● Consignes de l'exercice:
(a) Recopiez fidèlement, dans le texte sur les intentions de vote, le passage allant de « [Tableau 5 : Comportements » jusqu'à « que pour Trump. ».
(b) D'après le texte sur les intentions de vote, avec quel écart Clinton a-t-elle remporté le vote populaire en 2016 ?

● Texte de l'exercice:
^^^^^^^^

Biden fait mieux que Clinton non seulement parmi les démocrates mais aussi parmi l’ensemble de l’électorat. en 2016, Clinton a remporté le vote populaire de 2,1 %, mais a perdu dans des États clés, où le scrutin était plus serré, d’où sa défaite auprès du Collège électoral. Comme le montre le tableau 5, celles et ceux qui ont voté pour Clinton en 2016 voteront cette année, dans une immense majorité, pour Biden.

Mais l’avance de Biden est beaucoup plus nette. Si la plupart des partisans de Trump en 2016 prévoient aussi de voter à nouveau pour lui cette année, il a perdu plus d’électeurs que les démocrates. Ajoutons à cela que les électeurs de Clinton constituaient déjà le groupe le plus important et que l’avance de Biden, si l’on réunit les deux catégories, creuse un écart de plus de 8%. Celles et ceux qui avaient voté pour un parti tiers en 2016 ont aussi plus de chance de se reporter cette année sur Biden que sur Trump.

[Tableau 5 : Comportements électoraux en 2016 et intentions de vote en 2020]

L’avance de Biden s’étend aux États les plus disputés. Quoique l’écart soit un peu plus serré, les démocrates ont conservé plus d’électeurs de 2016 que Trump, et les électeurs d’un parti tiers sont plus nombreux à prévoir de voter pour Biden que pour Trump.

^^^^^^^^

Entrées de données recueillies

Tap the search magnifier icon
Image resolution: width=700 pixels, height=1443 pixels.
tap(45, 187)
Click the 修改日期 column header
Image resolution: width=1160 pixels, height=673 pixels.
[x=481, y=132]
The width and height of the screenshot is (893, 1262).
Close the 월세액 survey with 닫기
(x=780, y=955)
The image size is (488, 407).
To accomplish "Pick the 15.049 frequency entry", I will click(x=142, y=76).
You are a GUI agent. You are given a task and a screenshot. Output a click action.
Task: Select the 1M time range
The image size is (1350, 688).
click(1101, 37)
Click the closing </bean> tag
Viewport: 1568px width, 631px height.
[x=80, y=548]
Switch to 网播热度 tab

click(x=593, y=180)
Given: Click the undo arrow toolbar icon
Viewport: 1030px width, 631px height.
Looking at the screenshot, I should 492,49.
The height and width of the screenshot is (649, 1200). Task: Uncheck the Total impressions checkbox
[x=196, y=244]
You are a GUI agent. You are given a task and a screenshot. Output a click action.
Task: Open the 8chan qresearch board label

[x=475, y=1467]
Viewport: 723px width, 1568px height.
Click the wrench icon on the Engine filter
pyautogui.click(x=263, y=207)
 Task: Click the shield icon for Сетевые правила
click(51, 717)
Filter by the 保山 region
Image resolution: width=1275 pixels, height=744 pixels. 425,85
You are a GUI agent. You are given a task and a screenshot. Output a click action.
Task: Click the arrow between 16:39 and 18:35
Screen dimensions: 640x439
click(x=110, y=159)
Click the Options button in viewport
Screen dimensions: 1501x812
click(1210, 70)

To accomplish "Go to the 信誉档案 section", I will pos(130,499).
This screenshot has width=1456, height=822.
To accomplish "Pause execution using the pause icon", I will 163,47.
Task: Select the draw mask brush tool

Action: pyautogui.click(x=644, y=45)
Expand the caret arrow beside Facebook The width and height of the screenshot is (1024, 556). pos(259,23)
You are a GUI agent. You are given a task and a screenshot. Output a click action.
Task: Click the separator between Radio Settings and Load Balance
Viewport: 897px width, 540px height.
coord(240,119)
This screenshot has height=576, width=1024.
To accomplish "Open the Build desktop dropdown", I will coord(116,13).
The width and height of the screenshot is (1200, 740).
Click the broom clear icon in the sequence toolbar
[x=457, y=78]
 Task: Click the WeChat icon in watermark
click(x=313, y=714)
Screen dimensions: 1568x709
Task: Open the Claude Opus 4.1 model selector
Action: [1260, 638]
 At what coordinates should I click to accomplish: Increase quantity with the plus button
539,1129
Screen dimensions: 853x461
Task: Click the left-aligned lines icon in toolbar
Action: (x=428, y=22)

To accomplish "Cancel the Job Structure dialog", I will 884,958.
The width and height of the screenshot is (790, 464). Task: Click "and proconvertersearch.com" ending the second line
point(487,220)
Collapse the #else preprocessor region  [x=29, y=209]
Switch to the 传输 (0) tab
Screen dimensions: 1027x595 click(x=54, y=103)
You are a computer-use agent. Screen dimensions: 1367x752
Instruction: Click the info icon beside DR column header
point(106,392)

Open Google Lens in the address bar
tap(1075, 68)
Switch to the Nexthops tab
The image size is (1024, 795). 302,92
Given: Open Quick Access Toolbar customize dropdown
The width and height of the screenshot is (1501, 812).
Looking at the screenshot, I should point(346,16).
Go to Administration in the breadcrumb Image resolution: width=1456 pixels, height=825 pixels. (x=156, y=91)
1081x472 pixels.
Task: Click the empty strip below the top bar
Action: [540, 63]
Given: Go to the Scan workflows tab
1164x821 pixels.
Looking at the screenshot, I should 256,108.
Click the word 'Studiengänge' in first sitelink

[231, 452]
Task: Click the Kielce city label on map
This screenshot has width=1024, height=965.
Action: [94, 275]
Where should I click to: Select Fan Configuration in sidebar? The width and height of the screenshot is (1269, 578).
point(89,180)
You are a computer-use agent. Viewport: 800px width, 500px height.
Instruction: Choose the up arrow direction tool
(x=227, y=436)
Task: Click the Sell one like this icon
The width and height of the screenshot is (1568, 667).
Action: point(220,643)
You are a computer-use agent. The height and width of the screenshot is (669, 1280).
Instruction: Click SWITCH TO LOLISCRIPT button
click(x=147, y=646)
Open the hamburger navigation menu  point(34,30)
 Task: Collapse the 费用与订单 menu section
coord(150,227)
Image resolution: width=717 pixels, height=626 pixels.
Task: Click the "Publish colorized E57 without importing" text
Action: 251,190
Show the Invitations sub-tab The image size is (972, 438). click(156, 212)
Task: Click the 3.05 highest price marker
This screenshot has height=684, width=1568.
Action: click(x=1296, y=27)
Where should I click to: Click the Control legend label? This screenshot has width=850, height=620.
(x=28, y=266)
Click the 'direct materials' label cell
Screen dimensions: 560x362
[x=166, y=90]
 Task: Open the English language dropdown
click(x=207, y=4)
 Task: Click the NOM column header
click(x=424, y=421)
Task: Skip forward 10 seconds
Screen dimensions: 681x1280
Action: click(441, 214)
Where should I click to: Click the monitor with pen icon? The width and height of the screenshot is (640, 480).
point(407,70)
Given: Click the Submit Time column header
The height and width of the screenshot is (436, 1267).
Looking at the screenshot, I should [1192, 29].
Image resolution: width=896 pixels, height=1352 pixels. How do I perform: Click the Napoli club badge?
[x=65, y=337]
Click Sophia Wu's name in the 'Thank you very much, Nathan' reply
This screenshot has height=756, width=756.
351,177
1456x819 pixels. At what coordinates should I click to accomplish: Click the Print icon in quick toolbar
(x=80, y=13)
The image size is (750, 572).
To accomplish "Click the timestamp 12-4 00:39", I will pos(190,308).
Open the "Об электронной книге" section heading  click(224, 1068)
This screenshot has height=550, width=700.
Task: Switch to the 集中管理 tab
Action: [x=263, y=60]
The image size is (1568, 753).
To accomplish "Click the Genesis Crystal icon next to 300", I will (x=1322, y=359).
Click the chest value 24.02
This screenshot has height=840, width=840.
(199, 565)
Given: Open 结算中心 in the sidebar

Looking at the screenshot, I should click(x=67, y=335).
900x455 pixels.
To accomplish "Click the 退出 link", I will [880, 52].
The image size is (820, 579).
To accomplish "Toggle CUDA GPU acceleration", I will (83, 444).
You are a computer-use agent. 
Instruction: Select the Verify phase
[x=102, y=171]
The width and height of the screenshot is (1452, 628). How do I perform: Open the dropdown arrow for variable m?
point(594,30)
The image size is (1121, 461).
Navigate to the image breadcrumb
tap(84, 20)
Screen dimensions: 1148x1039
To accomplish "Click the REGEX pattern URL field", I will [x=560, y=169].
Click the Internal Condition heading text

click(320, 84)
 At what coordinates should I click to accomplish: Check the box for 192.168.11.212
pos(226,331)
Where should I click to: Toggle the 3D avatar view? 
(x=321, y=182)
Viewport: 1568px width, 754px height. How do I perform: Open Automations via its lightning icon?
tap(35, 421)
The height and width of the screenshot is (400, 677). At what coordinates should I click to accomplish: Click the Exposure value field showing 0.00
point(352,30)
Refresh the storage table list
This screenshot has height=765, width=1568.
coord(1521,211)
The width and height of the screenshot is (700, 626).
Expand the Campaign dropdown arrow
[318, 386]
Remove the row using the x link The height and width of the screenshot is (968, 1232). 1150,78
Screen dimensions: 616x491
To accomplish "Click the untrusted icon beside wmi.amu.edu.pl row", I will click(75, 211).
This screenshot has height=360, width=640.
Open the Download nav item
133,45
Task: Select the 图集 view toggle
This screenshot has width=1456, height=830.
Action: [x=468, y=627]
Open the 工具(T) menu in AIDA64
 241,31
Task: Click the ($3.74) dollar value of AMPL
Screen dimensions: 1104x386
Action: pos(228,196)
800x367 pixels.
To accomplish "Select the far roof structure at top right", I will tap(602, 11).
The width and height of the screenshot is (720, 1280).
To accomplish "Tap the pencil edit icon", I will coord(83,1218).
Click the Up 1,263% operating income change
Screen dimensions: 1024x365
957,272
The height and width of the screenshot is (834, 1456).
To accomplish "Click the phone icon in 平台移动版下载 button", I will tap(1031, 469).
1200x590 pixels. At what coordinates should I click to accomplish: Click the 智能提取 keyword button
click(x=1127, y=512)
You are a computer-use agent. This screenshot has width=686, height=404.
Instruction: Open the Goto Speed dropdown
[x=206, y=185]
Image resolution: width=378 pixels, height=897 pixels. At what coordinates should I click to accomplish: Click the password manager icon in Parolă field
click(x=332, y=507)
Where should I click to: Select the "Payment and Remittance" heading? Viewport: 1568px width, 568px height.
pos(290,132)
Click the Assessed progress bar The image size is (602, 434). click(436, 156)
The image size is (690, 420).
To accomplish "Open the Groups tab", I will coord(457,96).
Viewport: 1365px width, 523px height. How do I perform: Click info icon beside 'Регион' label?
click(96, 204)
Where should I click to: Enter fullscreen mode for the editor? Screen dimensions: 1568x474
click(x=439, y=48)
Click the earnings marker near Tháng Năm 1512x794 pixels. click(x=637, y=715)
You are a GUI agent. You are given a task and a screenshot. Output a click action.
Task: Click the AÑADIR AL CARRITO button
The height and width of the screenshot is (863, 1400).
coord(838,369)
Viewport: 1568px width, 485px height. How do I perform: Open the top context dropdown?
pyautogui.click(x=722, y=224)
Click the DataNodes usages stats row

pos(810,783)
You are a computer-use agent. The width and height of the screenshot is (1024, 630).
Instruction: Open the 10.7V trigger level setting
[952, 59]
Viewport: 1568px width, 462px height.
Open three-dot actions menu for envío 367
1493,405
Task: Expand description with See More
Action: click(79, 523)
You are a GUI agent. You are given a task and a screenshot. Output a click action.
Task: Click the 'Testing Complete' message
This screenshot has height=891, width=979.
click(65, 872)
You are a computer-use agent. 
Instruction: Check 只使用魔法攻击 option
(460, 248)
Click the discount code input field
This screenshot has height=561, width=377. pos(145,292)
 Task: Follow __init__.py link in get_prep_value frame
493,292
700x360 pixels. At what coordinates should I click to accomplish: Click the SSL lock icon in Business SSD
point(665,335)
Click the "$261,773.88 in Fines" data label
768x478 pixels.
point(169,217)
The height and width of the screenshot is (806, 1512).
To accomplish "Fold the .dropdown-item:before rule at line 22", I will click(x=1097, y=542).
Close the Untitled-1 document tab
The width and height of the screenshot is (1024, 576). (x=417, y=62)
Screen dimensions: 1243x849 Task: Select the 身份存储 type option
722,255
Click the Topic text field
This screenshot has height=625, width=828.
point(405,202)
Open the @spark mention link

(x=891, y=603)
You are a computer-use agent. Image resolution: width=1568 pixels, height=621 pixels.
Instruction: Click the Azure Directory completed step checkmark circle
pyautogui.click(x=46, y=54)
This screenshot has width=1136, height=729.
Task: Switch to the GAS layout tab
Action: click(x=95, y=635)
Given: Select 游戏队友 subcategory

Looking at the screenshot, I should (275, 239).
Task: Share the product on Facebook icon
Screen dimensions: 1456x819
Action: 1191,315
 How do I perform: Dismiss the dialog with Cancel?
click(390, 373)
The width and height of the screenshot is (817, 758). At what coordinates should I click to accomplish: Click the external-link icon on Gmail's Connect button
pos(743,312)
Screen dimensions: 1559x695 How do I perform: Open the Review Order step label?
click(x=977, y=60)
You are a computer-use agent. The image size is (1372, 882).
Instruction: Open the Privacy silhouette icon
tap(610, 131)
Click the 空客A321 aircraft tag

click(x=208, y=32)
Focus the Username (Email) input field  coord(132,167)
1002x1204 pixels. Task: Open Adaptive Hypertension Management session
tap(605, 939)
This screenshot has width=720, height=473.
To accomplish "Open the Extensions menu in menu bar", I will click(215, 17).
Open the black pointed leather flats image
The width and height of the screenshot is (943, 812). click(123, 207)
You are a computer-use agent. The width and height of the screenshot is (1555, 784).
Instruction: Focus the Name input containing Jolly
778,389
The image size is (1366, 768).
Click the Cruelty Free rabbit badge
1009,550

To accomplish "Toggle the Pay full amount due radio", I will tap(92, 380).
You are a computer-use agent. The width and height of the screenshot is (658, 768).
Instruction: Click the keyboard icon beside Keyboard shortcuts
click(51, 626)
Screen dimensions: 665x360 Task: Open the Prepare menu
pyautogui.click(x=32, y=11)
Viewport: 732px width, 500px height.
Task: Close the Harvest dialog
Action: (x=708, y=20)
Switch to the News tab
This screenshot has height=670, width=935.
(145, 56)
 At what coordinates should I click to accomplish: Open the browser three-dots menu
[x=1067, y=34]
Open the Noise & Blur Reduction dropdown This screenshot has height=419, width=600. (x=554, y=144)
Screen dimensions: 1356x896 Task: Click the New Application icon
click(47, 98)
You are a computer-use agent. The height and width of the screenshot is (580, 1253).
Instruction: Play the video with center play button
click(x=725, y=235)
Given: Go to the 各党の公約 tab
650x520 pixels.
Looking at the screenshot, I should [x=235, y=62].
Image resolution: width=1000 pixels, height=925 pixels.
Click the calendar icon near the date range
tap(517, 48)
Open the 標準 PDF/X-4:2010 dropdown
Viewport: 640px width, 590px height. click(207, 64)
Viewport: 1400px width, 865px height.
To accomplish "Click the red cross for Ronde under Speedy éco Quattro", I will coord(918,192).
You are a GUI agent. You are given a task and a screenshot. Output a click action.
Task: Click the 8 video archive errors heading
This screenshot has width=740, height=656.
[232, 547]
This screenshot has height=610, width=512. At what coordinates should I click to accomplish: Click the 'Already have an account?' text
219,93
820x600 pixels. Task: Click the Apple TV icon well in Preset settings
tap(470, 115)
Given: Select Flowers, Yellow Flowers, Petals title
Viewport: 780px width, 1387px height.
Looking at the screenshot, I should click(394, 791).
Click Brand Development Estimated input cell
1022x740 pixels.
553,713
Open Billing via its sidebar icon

^^^^^^^^

● Corrigé:
(a)
[Tableau 5 : Comportements électoraux en 2016 et intentions de vote en 2020]

L’avance de Biden s’étend aux États les plus disputés. Quoique l’écart soit un peu plus serré, les démocrates ont conservé plus d’électeurs de 2016 que Trump, et les électeurs d’un parti tiers sont plus nombreux à prévoir de voter pour Biden que pour Trump.

(b) Avec un écart de 2,1 %.